Il a déclaré que les acteurs de « Shadow », désireux de faire une bonne première impression pour la pièce, se sentaient plus redevables envers le texte original qu’ils ne l’auraient fait pour une œuvre plus connue. Tous les mots interprétés sont ceux de Wharton, mais Hinton-Davis a décrit le processus de répétition comme « une navigation constante entre le texte trouvé et le texte édité que nous avons utilisé ». D’une part, il est arrivé aux répétitions avec une version considérablement allégée, pour ensuite réinsérer certains mots d’esprit et certains points de l’intrigue en cours de route.
Hinton-Davis a également ajouté certains composants audiovisuels, y compris des gros plans en temps réel grâce à quatre caméras sur scène, qui auraient pu envoyer de Wolfe sur son canapé évanoui. « Certaines personnes seront sans aucun doute divisées sur cette production », a déclaré Carroll, qui oppose cette approche à ce qu’il appelle la « sorte de mise en scène archéologiquement exacte » commune à tant de pièces d’époque.
Gauthier a fait une comparaison différente du point de vue du public du Shaw Festival. « Je pense que certaines personnes sont prêtes à voir un autre » Gaslight « », a-t-elle déclaré, faisant allusion au redémarrage l’année dernière d’un autre drame de femme en difficulté joué dans le même théâtre atmosphérique. « Mais alors que de nombreuses pièces de théâtre vous viennent à l’esprit, celle-ci vous demande de vous pencher en avant et d’écouter. »
Ceux qui le feront entendront une jeune dramaturge faire un pas timide mais intrigant vers de nombreux thèmes qui animeraient ses romans – la persistance de la classe, la fluidité de nos personnages et la façon dont ils évoluent d’une relation à l’autre. « Compte tenu de sa maîtrise de plusieurs genres, je pense qu’elle aurait bien réussi si elle avait persévéré en tant qu’auteur dramatique », a déclaré Chinery.
Cette possibilité reste inconnaissable (à moins que d’autres pièces ne fassent également surface, notamment un titre manquant intitulé « La corde raide » auquel Wharton faisait allusion dans ses lettres).
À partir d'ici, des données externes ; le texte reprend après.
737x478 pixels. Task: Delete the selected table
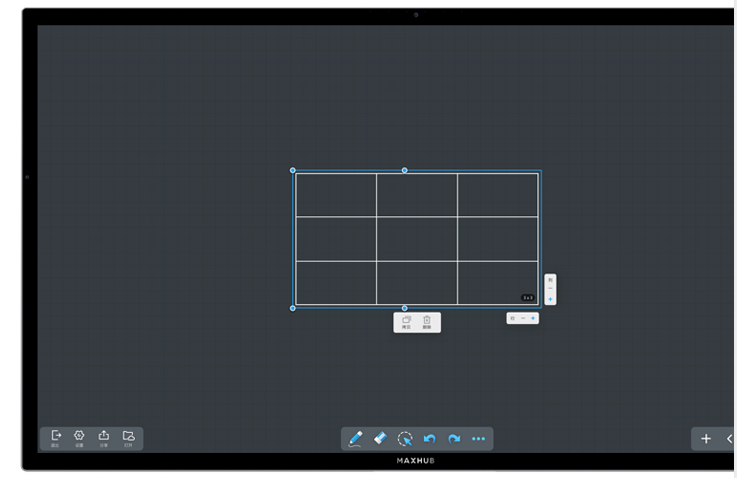[427, 321]
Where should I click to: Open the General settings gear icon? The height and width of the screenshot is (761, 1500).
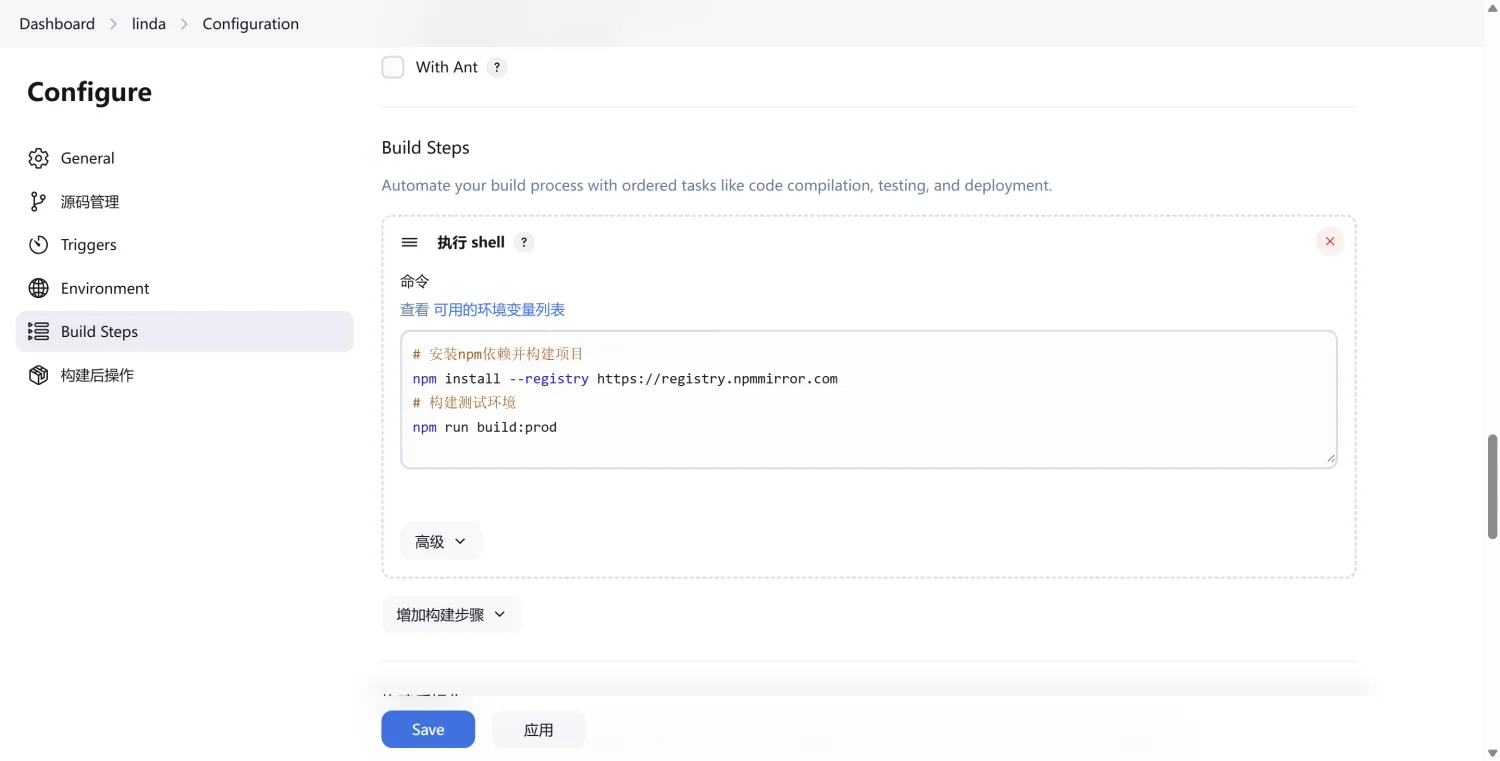38,158
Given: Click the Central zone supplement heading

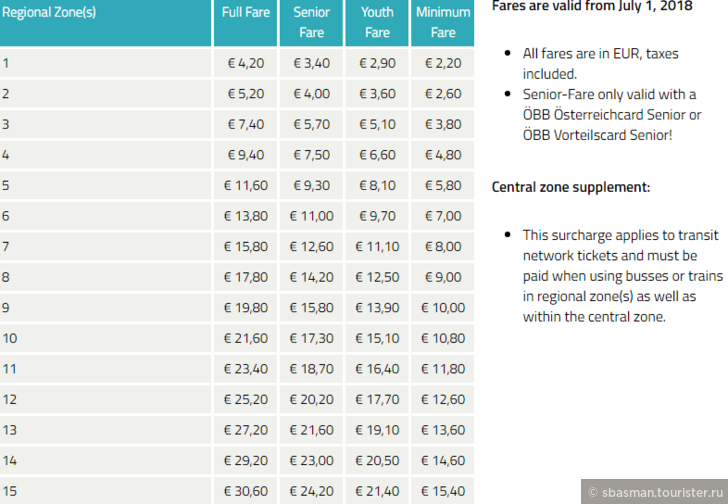Looking at the screenshot, I should tap(571, 187).
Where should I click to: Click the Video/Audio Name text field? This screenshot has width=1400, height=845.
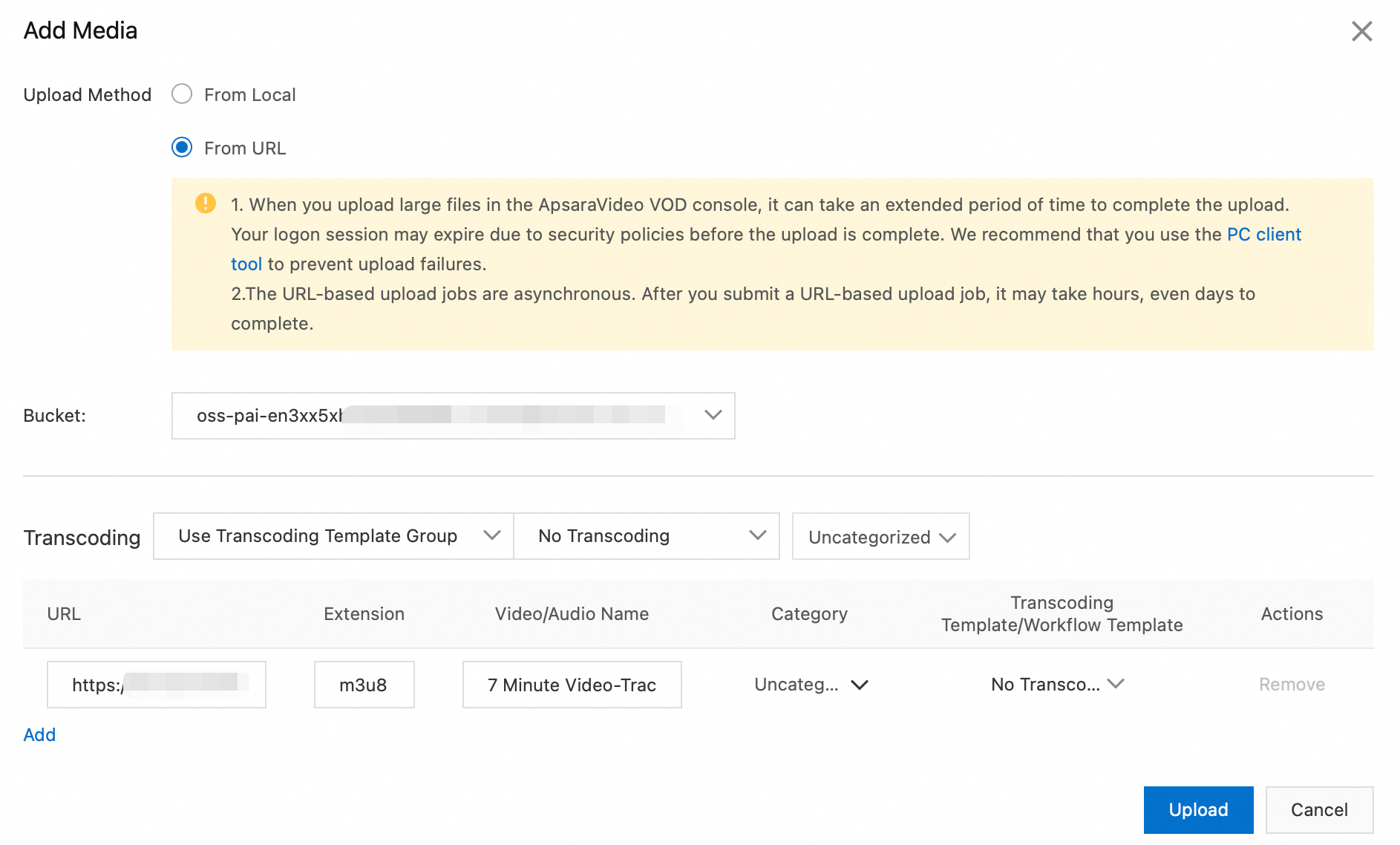(572, 685)
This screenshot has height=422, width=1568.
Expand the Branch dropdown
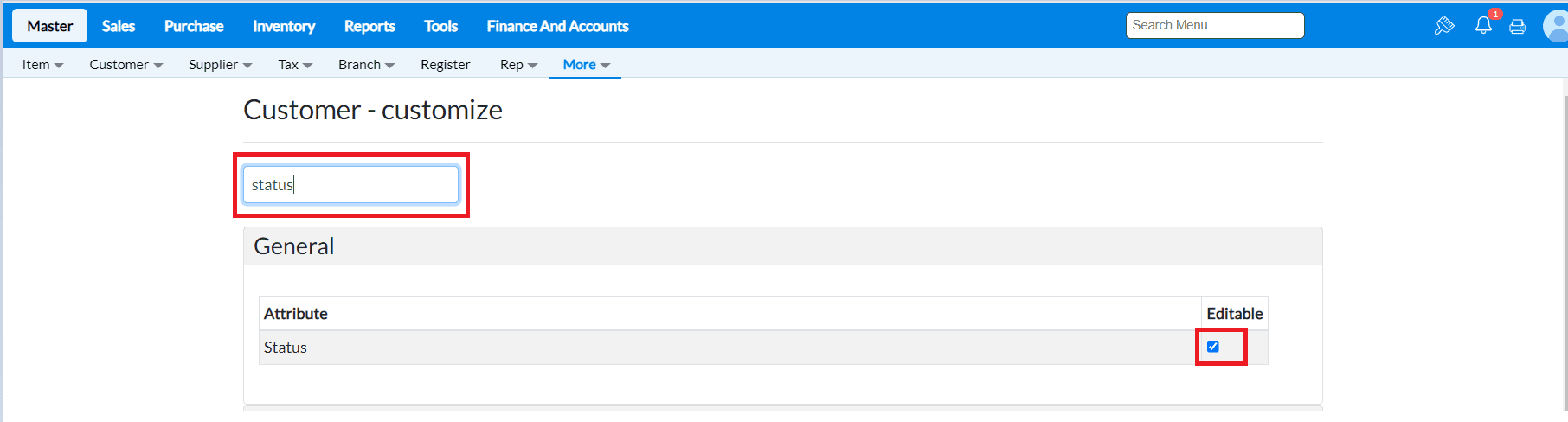click(x=366, y=65)
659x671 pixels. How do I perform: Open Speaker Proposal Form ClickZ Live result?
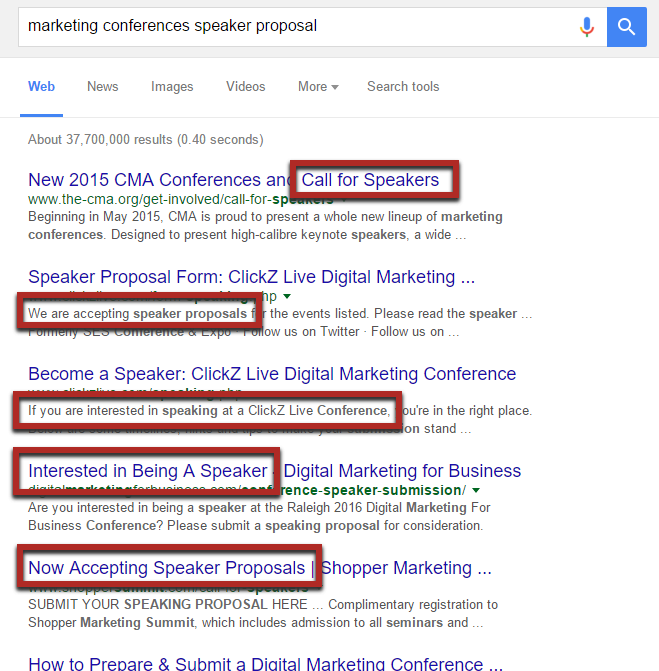tap(252, 277)
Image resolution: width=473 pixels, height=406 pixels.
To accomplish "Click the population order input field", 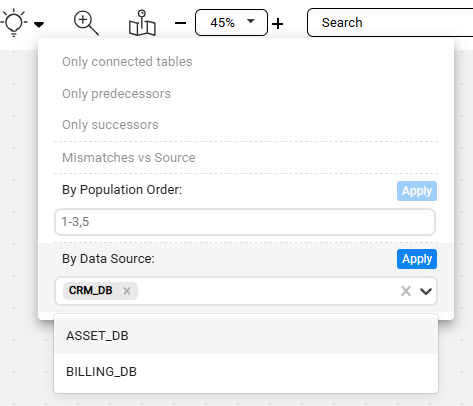I will click(x=245, y=222).
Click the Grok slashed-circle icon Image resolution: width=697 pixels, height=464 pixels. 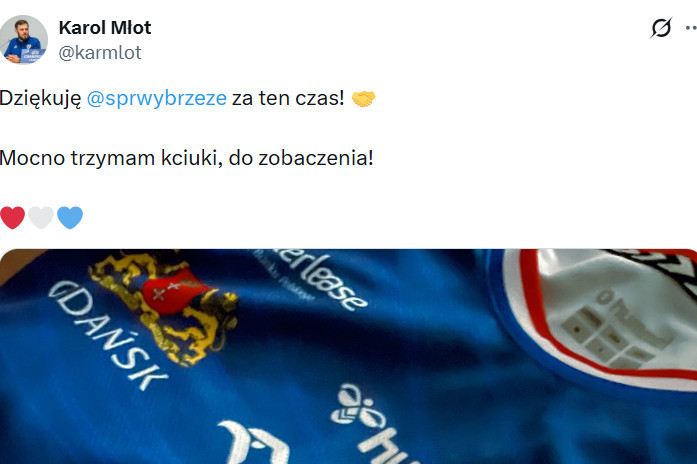point(661,28)
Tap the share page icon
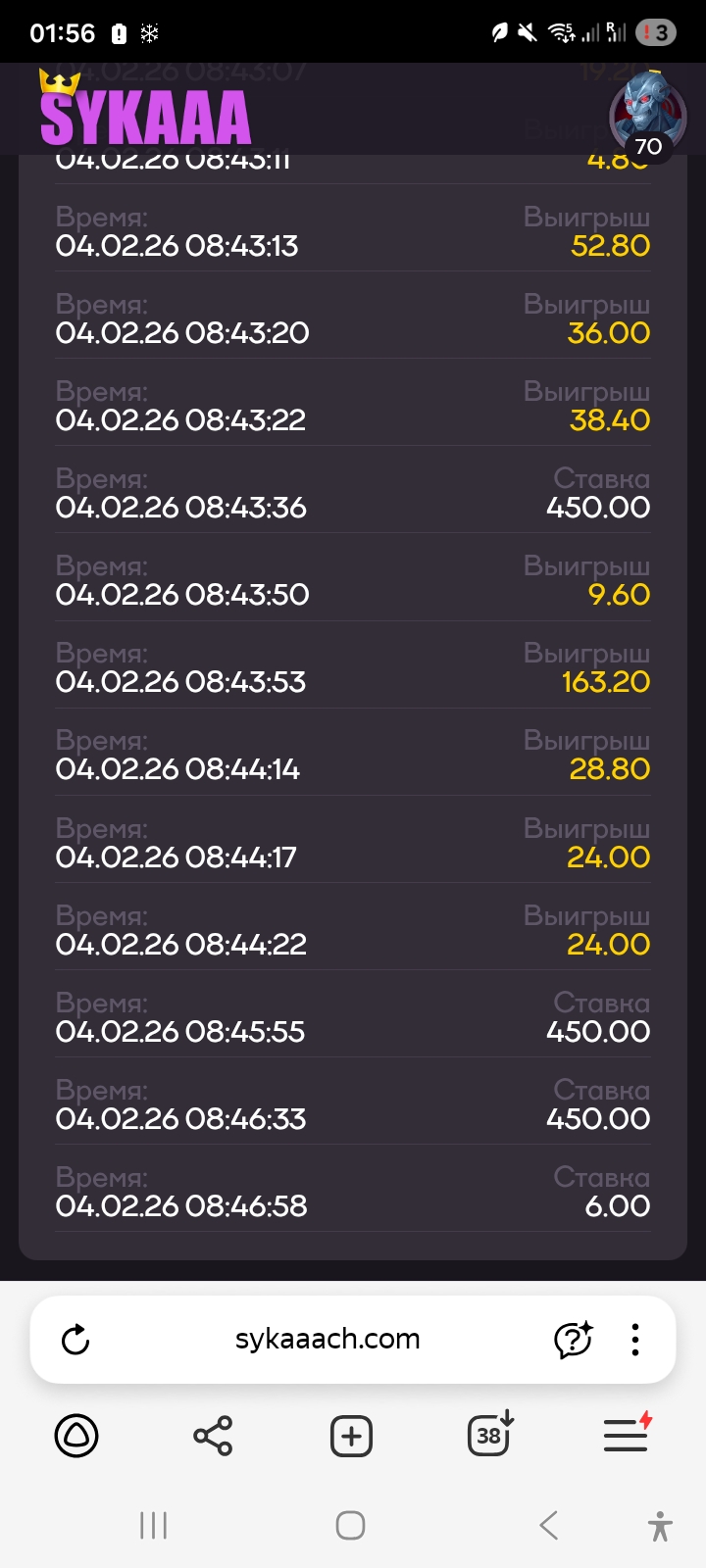Viewport: 706px width, 1568px height. [x=213, y=1437]
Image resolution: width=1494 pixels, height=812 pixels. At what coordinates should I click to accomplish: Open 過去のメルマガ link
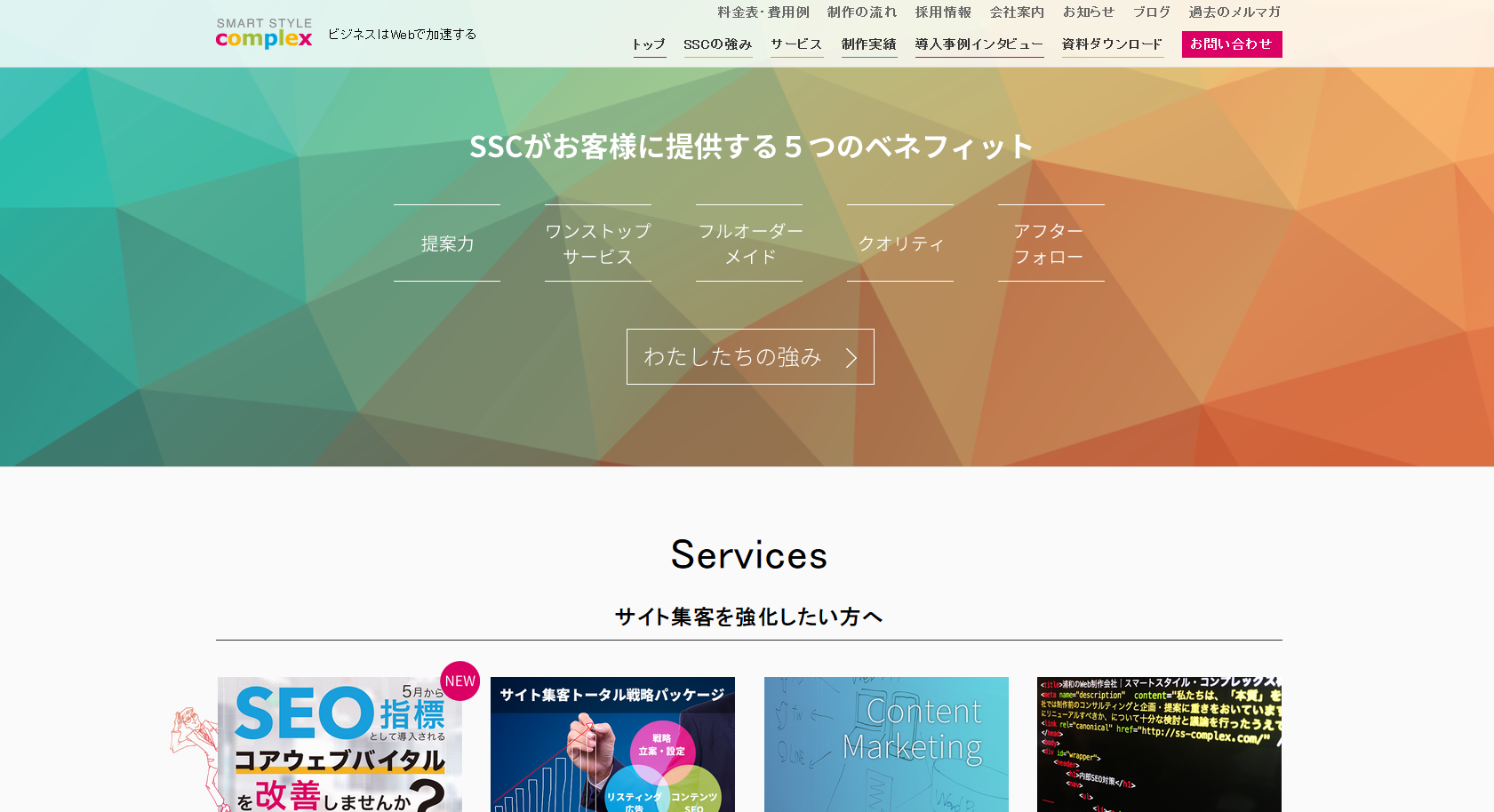point(1234,12)
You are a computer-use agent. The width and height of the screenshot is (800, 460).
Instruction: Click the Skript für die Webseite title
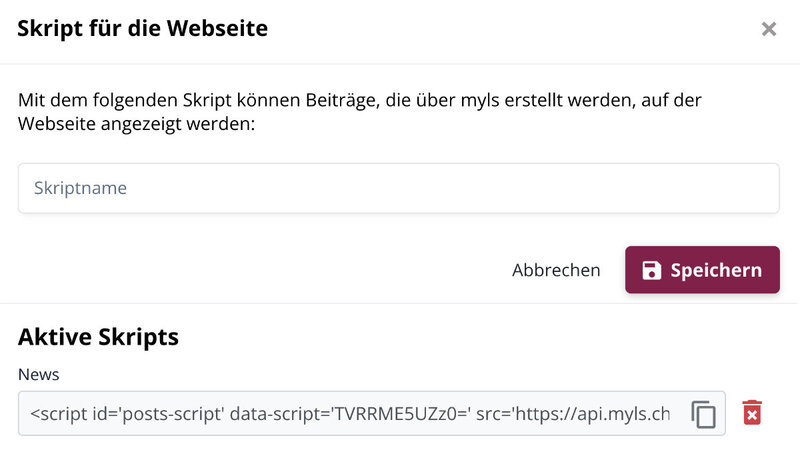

Pourtant, « Shadow » offre un regard passionnant sur ce qu’elle aurait pu faire avec – et avec – les styles théâtraux dominants de l’époque.
« Beaucoup de gens considèrent le réalisme comme l’antithèse de l’artifice, par opposition au mélodrame ou à la farce », a déclaré Hinton-Davis. « Mais je considère le réalisme comme l’antithèse de l’idéalisme, et Wharton excellait dans ce domaine. Je la vois comme une merveilleuse satiriste.